‘Polarised like never… anyone who predicts tally is a charlatan,’ says Ruchir Sharmahttps://indianexpress.com/article/india/lok-sabha-elections-2019-polarised-like-never-anyone-who-predicts-tally-is-a-charlatan-5720223/

‘Polarised like never… anyone who predicts tally is a charlatan,’ says Ruchir Sharma

The author and global investor Ruchir Sharma, fresh from his 28th election trip, was making the case for the ongoing Lok Sabha elections being the most unpredictable anyone’s ever seen in this country so far.

Ruchir Sharma, a global investor and author in conversation with Anant Goenka, Executive Director of The Express Group and Vandita Mishra, national Opinion Editor of The Indian Express, at The Claridges, New Delhi. (Express Photo: Neeraj Priyadarshi)

“Obsession with numbers is natural, but pointless. Having travelled around the country this time, I can tell you that anyone who predicts a number with any certainty is a charlatan,” said Ruchir Sharma at the Express Adda Wednesday evening.
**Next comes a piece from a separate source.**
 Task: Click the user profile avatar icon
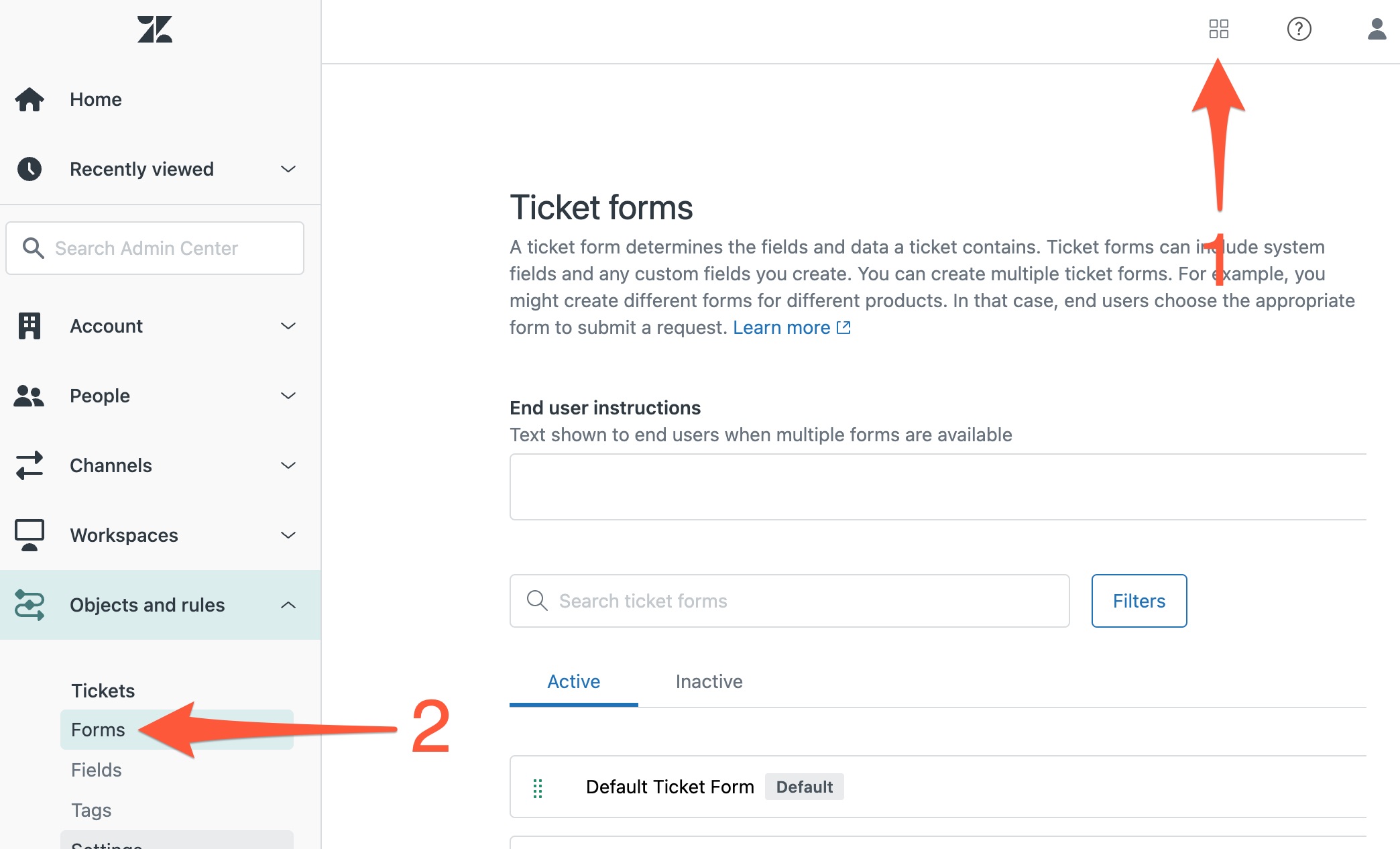1377,29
The author and global investor, fresh from his 28th election trip, was making the case for the ongoing Lok Sabha elections being the most unpredictable anyone’s ever seen in this country so far. “As I said, a difference of one per cent…one per cent to the left, one per cent to the right, and the entire outcome is different,” he said.

Lok Sabha Elections 2019: Polling schedule, results date, constituency-wise election results, key candidates

Sharma was summing up his main argument of the evening: India’s democracy is robust and thriving precisely because it remains difficult to predict the results even in an election where the incumbent government is fighting from an extremely strong position.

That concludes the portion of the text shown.